Published online by Cambridge University Press: 04 August 2010
For much of the post–World War II period, budgets remained roughly in balance over the economic cycle in industrialized countries. There were exceptions, such as in Fourth Republic France, but most countries performed well. The Bretton Woods system played an important role in keeping fiscal policies in line. European countries were pegged to the U.S. dollar and under the supervision of the International Monetary Fund. With strong and effective capital controls in place, weak finances meant that a country would have to borrow from the Fund.

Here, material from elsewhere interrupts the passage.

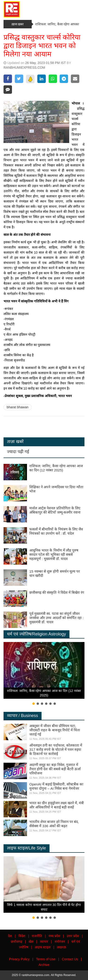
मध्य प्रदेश (54, 936)
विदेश (22, 936)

Once Bretton Woods collapsed in the early 1970s, however, many countries liberalized their capital accounts and the IMF ended its role as a fiscal supervisor. There were two oil shocks, and one would have expected some increase in deficits and debts resulting from macroeconomic stabilization policies. Yet what one observes are high, and rising, levels of public debts and deficits in many countries through a much later period, or the early 1990s. The general government debt figures as a percentage of GDP are particularly revealing – while the average debt level for the European Union-15, the United States, and Japan was only about 28% of GDP in 1973, it increased in virtually every year to a high of 73% of GDP in 1996. The average then dropped to about 65% by 2000 and stabilized at that level through 2004. These figures, however, mask a divergence in budgetary performance.